TEXTO DE ORIGEM
++++++++++

Continuação do estudo da Poética

24 Março 2020, 14:00 Adriana Veríssimo Serrão

24 Março 10h-12h (aula não presencial, sem contacto com os alunos)

Caros Alunos

Os meus votos de que se encontrem todos bem, protegidos e com ocupações, e com a prudência necessária para preparar o retomar da normalidade que se deseja regresse em breve.

Na impossibilidade de responder a cada um, envio a seguinte sugestão, de que ninguém (nem eu nem nenhum de vós) se lembrou. Seria bom que organizassem entre vós grupos para partilha de materiais e de informações, mas uma ideia melhor seria criar um mail de turma (como muitas turmas fazem). Basta que alguém tome a iniciativa. Assim, já poderia anexar ficheiros, o que neste momento me é impossível por razões de isolamento e limitações tecnológicas.

 

 

Continuação do estudo da Poética

 

Tópicos da Aula

Mimèsis: a imitação como fonte de conhecimento e aperfeiçoamento do natural (Física II, 8)

Causas naturais da imitação (cap.4).

 

Analogia entre a obra e o ser vivo: tal como no mundo natural, a arte (technè) segue um processo (energeia) que deve tender para o seu fim (telos) como realização completa (enteléqueia).

Compreensão da mimèsis em termos de processo diacrónico; do movimento (metabolè) que produz a obra como um ente singular determinado (ousia). A Poética liga-se à visão da natureza trata na Física.

 

Critérios formais / intrínsecos/ da obra: a adequação entre forma e fim

Equivalência entre beleza e perfeição, ou a concepção objectivista da beleza: a per-feição como acabamento de um processo.

7, 1450b34: completude, totalidade e extensão

7, 1451a 10: “quanto à extensão, o mais comprido é o mais belo”

13, 1453a 21: “a mais bela tragédia do ponto de vista da arte”

15, 1454b 9: “ao fornecerem a forma própria, pintam retratos semelhantes, mas em mais belo”.

 

Primado do critério do objecto

a) primado do objecto (enredo (mythos), os caracteres (ethos, pl. ethè) e o pensamento (dianoia) sobre os meios (expressão, ou elocução (lexis) / música, ou canto (melopoia) e sobre o modo (o espectáculo).

b) primado do enredo – homens em acção - sobre os caracteres e o pensamento (Cap.6).

1450a 15: a tragédia é representação, não de homens, mas de acções

O enredo não é o real dado, mas é constituído pela actividade poiética segundo uma correcta estruturação dos factos (sustasis).

Transposição da realidade em obra:

1451b 27: “não deixa de ser poeta por contar factos reais”

++++++++++

O QUE FAZER
1 – Consegue resumir em duas frases o sumário da aula sobre a Poética?
2 – Pode prosseguir o sumário da aula sobre a Poética a partir da última linha apresentada?

REGISTOS
++++++++++

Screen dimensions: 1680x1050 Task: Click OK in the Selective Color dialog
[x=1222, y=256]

++++++++++

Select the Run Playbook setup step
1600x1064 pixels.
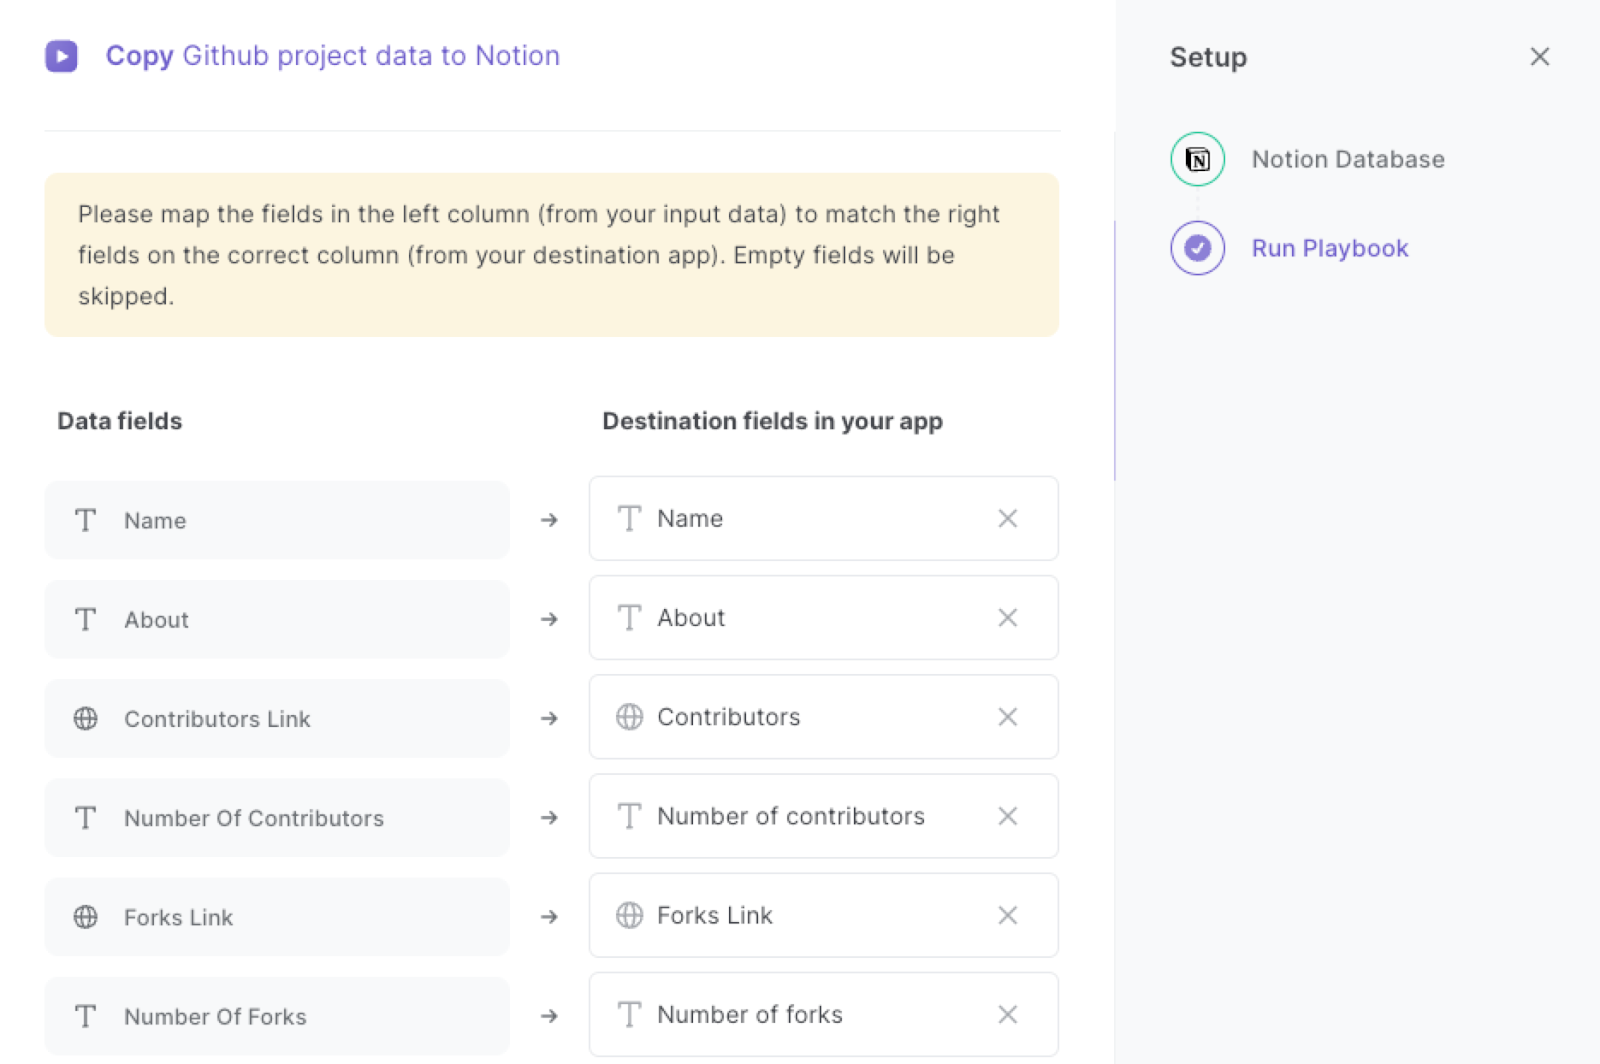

++++++++++

AS RESPOSTAS
1 – O sumário da aula sobre a Poética começa por sugerir aos alunos que organizem grupos ou criem um mail de turma para partilharem materiais, visto que de momento não é possível anexar ficheiros. Apresenta depois os tópicos: a mimèsis como fonte de conhecimento, a analogia entre a obra e o ser vivo que tende para o seu fim, a equivalência entre beleza e perfeição e o primado do objecto, em especial do enredo, constituído por uma correcta estruturação dos factos.

2 –
1451b 22: “não é preciso seguir exclusivamente as histórias tradicionais”

 

Tragédia e teoria das causas

A Poética liga-se à Metafísica.

A obra é um composto (sunolon) de matéria e forma

Causa material: o objecto (enredo, caracteres e pensamento;

-- causa formal: perfeição intrínseca/ regras da technè poética (para cada género)

-- causa eficiente: technè poética + o talento do poeta

 -- final: prazer próprio da catarse (ouvinte/ espectador/ leitor)

 

O fim da tragédia é a provocação da catarse como “prazer próprio” da obra trágica.

Cap. 13-14: o efeito trágico, as paixões ou emoções (pathos, pl. pathè) de temor (phobos) e compaixão (eleos).

a lógica própria da tragédia: - função intelectual e ética: - do prazer do reconhecimento à catarse como elevação (purificação/libertação/ sublimação)

 

Poética, Pedagogia e Ética

Cap. 4: prazer de aprender/ prazer de reconhecimento

Cap.25: ser, parecer, dever ser

1460 b 23: Sófocles (como devem ser), Eurípides (como são)

Função educativa da catarse

 

Poética e Linguagem

 --Teoria da metáfora (cap. 21-22): “bem metaforizar é ver (theorein) o semelhante” (1459a 4-8)

1. - do género à espécie: o meu barco parou / o meu barco está ancorado

2. - da espécie ao género: Ulisses realizou dez mil façanhas / Ulisses realizou um grande número

3. da espécie à espécie dentro de um género comum: (tirar):

Arrancando a vida com a brônzea espada

Cortando com o bronze indestrutível

4.- por analogia

- quando falta o termo

- por negação ou privativa

 

Por isso, a “poesia é mais universal do que a história”: uma obra singular que expõe um universal.

 

 Leituras complementares:

- O estudo mais esclarecedor é o de Paul Ricœur, La métaphore vive. Paris, Seuil, 1975; trad.port. A metáfora viva (1º estudo sobre Aristóteles). É possível que se encontre on-line.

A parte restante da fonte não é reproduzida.